* Text under study
Late November should have seen the Chancellor announce his Autumn Budget and a Comprehensive Spending Review covering the next three financial years. Like many other plans, the uncertainty created by the pandemic has put both on hold. In their place was a ‘Financial Statement’, primarily addressing a one-year Spending Review.The highlights of the Financial Statement were as follows:
· No tax announcements, although the Chancellor noted that “we have a responsibility … to return to a sustainable fiscal position”.
· Government borrowing projected to be £394 billion in 2020/21 before stabilising at around £100 billion from 2023/24 onwards. Total debt to remain over 100% of GDP.
· The Office for Budget Responsibility (OBR) says that “a fiscal adjustment of £27 billion” will be needed as a minimum in the medium term.
· New UK Infrastructure Bank to be established in the north of England to start work in spring 2021.
· Public sector pay to be frozen for a year, other than for NHS employees and those earning less than £24,000 a year.
· National Living Wage to increase by 2.2% to £8.91 an hour from April 2021 and the minimum age at which it applies is reduced to 23.
Overseas aid to be cut from 0.7% of GDP to 0.5% in 2021.
For further information on the Financial Statement and what this could mean in terms of tax increases click on the link below.
Tax increases are inevitable but fortunately not in the short term, however future increases should be taken into consideration in your tax planning for the next few years.

* Action item
Rewrite the budget text, starting with "Late November should" and going on through "100% of GDP.", and change every "Chancellor" to "Finance Minister".

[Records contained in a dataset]
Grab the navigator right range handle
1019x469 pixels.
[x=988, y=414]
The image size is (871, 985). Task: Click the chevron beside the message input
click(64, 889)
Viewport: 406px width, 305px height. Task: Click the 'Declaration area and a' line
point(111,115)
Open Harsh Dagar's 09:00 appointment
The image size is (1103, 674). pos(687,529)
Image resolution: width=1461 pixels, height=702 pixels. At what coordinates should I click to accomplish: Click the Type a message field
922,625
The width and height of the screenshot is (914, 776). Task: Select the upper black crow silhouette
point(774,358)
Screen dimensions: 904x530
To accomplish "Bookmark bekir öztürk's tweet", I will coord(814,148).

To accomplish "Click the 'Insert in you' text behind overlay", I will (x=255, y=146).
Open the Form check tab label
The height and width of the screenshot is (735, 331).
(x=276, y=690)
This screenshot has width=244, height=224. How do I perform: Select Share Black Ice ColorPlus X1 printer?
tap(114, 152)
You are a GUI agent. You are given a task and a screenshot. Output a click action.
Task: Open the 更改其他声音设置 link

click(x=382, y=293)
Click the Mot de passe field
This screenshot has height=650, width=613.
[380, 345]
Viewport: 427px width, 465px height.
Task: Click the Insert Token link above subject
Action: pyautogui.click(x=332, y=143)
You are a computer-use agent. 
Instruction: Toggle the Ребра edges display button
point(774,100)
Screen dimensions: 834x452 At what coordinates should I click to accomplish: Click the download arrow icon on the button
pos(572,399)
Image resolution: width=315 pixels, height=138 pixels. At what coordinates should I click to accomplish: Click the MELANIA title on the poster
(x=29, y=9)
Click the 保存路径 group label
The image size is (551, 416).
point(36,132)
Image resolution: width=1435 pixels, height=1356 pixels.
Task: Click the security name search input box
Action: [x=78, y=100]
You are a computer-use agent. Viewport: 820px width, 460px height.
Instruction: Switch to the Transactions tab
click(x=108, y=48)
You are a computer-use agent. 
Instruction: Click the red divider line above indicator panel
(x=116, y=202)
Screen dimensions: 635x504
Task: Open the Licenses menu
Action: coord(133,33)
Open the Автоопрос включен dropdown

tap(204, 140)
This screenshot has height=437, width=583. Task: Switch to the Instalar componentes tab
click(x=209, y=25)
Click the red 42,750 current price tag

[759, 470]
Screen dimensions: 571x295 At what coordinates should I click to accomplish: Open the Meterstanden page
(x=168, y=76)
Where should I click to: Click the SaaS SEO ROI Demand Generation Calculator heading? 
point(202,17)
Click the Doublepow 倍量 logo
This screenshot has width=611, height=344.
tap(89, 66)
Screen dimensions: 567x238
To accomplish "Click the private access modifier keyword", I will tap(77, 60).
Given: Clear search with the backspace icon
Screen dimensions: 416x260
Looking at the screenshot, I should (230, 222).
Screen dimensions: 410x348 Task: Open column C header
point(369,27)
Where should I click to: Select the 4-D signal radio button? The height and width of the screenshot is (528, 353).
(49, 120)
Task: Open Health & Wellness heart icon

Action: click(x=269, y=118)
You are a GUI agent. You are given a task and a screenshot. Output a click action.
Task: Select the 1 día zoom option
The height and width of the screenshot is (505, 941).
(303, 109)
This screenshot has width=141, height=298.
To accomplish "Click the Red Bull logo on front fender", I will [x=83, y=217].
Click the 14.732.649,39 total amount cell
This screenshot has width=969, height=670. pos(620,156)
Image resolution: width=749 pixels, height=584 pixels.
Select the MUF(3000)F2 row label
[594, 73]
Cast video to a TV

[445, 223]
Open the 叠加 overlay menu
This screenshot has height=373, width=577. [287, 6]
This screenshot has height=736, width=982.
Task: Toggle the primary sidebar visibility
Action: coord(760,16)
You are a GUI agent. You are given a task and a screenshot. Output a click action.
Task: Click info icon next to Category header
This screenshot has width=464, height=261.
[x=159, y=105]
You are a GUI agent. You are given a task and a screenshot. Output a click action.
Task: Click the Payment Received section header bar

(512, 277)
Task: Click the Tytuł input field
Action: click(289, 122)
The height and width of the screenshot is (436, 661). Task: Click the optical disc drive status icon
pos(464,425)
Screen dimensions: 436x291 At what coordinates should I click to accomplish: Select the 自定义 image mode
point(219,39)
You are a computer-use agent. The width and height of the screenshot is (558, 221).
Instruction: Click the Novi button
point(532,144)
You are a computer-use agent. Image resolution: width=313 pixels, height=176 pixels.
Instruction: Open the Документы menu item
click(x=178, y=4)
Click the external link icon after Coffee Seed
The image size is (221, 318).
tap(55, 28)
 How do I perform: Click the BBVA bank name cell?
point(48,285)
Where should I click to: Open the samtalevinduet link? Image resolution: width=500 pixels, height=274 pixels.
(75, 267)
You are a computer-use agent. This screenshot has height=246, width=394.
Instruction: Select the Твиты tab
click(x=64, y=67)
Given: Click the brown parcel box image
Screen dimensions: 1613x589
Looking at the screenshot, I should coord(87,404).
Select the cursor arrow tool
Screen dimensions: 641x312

* Output
Late November should have seen the Finance Minister announce his Autumn Budget and a Comprehensive Spending Review covering the next three financial years. Like many other plans, the uncertainty created by the pandemic has put both on hold. In their place was a ‘Financial Statement’, primarily addressing a one-year Spending Review.The highlights of the Financial Statement were as follows:
· No tax announcements, although the Finance Minister noted that “we have a responsibility … to return to a sustainable fiscal position”.
· Government borrowing projected to be £394 billion in 2020/21 before stabilising at around £100 billion from 2023/24 onwards. Total debt to remain over 100% of GDP.